Yoksul doğan yoksul yaşıyor
Türkiye’de yoksul ailelerin çocuklarının yoksulluğunun devam ettiği, bunların kök nedenleri arasında da eğitimin bu çocuklara yeni fırsatlar sunmakta yeterince başarı sağlayamadığı belirlendi. Ekrem Cünedioğlu ve Yağmur Uzunırmak tarafından TÜİK ve Milli Eğitim Bakanlığı verileri kullanılarak yapılan çalışmada, yoksulluğun kuşaklar arası aktarımı çocuklar özelinde incelendi. Türkiye’de “yoksulluğun yoksulluk doğurması ya da bir dış müdahale olmadıkça yoksulluğun kuşaklar arası aktarımı” olarak adlandırılan “yoksulluk kısır döngüsünün görüldüğü” belirlenen çalışmada, bu kısırdöngüyü kırabilecek ana araç olan eğitimin ise yeterince fırsat sağlayamadığı belirlendi.
Çocuk yoksulluğunun aktarılması ve özellikle sosyo-ekonomik açıdan az gelişmiş yerlerdeki yoksul çocuk sayısının fazla olmasının orta uzun vadede verimlilik sorunuyla yüz yüze kalacağı; literatürdeki araştırmaların dezavantajlı olarak hayata atılacak bu çocukların gelecekte yüzde 2,9-5,8 daha az oranda iş bulabileceği, iş bulanların da yüzde 22’ye kadar daha az ücrete razı olacağı çalışmaları bulunduğu kaydedildi.
Türkiye’de çocuk yoksulluğu yüksek
Çalışmada yer alan TÜİK tanımlı verilere göre 14 yaşındayken ailesi yoksul olan bireylerin yüzde 45,3’ü halen yoksul sınıfında bulunuyor. Bu çocuklardan yalnızca yüzde 16,5’i en yüksek yüzde 20’lik gelir grubuna erişebildi.

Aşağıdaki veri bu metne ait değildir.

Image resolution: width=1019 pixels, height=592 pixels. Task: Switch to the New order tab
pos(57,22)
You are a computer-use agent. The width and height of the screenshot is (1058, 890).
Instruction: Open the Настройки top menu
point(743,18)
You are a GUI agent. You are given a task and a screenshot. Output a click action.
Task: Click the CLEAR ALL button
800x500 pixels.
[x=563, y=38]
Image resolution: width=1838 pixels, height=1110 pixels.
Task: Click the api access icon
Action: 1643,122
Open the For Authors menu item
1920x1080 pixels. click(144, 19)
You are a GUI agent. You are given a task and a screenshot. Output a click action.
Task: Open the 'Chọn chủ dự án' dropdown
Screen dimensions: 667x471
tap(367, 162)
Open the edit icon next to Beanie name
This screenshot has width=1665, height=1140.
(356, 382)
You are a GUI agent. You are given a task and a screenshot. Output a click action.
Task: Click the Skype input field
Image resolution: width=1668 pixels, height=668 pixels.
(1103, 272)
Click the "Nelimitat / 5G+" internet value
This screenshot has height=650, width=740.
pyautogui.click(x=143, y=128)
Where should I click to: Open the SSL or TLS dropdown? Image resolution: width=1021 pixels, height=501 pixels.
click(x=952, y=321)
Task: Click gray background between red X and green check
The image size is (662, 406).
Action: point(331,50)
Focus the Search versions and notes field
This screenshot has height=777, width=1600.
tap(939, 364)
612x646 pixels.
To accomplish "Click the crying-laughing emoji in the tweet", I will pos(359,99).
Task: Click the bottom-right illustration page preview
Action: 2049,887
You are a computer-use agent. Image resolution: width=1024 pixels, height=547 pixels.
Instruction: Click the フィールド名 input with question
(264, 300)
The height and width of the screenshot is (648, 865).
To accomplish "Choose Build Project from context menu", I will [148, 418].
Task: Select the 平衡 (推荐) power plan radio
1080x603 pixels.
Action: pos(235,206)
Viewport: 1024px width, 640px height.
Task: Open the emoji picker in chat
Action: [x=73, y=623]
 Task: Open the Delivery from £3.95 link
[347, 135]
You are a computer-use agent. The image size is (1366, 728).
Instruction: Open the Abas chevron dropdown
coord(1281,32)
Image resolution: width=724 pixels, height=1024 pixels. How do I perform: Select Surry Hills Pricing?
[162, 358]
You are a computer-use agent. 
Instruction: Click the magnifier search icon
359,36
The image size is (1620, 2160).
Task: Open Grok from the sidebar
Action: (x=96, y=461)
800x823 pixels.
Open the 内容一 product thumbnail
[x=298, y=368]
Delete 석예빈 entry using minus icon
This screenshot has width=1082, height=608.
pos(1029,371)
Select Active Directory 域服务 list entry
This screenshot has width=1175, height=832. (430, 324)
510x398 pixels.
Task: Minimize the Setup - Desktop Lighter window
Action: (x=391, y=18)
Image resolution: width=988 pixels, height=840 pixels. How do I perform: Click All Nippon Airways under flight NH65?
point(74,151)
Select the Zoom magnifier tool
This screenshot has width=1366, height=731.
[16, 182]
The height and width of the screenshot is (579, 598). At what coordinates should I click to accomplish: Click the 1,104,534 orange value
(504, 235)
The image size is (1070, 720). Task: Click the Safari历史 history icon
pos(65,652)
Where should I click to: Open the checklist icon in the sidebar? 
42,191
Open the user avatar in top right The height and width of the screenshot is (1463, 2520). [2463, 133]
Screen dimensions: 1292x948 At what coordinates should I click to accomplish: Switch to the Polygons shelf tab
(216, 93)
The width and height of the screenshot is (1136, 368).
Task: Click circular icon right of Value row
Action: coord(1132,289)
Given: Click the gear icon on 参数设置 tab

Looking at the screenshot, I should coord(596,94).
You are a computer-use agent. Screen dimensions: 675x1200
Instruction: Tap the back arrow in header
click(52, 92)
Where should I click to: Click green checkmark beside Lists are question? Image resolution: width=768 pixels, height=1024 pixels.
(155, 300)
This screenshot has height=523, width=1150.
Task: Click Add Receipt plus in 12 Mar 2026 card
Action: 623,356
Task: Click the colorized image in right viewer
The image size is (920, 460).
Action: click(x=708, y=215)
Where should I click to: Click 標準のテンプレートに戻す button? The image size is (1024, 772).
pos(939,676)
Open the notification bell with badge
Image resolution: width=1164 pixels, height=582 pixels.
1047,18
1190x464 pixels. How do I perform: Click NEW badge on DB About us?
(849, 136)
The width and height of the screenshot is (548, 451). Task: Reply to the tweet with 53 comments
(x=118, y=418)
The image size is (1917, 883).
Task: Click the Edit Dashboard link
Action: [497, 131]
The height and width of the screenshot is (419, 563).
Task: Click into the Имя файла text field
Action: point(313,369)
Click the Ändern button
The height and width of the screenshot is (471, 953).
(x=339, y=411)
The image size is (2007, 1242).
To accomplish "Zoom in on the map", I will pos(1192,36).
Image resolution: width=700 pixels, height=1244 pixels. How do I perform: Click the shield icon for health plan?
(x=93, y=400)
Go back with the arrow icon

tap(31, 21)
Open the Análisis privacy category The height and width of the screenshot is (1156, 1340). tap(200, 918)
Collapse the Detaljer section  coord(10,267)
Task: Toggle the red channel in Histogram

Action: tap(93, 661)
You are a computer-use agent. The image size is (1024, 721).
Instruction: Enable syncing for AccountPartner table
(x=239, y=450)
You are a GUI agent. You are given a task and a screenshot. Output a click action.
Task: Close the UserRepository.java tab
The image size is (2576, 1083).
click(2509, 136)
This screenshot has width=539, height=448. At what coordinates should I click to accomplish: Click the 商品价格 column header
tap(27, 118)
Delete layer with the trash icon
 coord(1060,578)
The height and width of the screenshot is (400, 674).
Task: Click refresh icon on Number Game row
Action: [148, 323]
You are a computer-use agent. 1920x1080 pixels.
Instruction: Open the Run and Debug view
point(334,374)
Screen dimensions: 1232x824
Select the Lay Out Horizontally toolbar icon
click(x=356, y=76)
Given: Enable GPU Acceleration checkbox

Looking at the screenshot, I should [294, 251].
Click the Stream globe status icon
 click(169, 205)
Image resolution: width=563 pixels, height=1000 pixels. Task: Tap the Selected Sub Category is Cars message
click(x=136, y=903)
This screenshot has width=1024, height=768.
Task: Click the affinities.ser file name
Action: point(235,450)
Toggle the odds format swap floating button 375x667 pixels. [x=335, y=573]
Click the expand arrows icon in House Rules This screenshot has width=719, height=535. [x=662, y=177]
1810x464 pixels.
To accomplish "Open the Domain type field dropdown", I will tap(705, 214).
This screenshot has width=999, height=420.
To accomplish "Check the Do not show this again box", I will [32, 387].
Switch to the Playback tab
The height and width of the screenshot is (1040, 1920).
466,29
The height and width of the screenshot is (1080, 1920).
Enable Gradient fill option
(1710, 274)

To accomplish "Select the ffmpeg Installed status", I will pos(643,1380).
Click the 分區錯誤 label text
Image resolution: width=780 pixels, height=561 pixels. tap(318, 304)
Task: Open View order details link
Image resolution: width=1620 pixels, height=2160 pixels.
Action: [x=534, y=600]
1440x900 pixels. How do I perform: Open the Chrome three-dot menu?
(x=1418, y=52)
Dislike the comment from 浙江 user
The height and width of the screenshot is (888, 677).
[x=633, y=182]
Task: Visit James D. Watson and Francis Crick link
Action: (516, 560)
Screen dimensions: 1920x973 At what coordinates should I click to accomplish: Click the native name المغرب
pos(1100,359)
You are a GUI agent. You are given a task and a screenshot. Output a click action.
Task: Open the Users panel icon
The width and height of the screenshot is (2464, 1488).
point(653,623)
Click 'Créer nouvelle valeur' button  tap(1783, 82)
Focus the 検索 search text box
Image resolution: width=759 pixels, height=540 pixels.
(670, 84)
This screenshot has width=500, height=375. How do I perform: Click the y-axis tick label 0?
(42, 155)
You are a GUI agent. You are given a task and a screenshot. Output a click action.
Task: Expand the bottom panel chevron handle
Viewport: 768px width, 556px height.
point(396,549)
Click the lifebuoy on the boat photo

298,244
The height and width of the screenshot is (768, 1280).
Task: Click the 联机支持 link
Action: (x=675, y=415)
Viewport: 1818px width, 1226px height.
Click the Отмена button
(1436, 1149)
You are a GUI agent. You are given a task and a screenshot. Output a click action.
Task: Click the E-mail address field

TEPAV bünyesinde yayımlanan çalışmada, TÜİK’in kabul ettiği tanımla çocuk yoksulluğunun 2017’den 2022’ye kadar önce hızlı, sonra daha yavaş ancak yükseliş gösterdiği, 2023’te belirgin şekilde azaldığı; diğer yandan, kişi başına gelir kullanılarak yapılan hesaplamada ise 2016’dan bu yana düzenli bir yükseliş gözlendiğini ve 2022 sonu itibariyle, toplam çocukların yüzde 42,2’sine karşılık gelen 9,59 milyon çocuğun yoksul olduğu belirlendi. Yoksullukla birlikte sosyal dışlanma riski kapsamındaki çocuk sayısının arttığı da kaydedildi.
Çalışmada, eğitimin yoksulluktan kurtulma açısından en önemli araç, en önemli eşitleyici unsur olduğu vurgulanırken, sosyoekonomik gelişmişlik düzeyinin düşük, çocuk yoğunluğunun yüksek olduğu ilçelerde nitelik bir yana mevcut eğitim başarısının da düşük olduğu, kuşaklar arası yoksulluk aktarımının devamının işaretleri bulunduğu belirtildi. Yoksul çocukların bölgesel dağılımında da dengesizlik olduğu belirlenen çalışmada, bu kapsamdaki çocukların yüzde 28,4’ünün Güneydoğu Anadolu bölgesinde bulunduğu, yoksul çocuk sayısının Mersin’den başlayıp Van ve Hakkari’ye uzanan bölgede yoğunlaştığı, yine medyan gelire göre hesaplanan oranla, yoksul çocukların ise yüzde 48,5’inin bu hatta yaşadığı kaydedildi.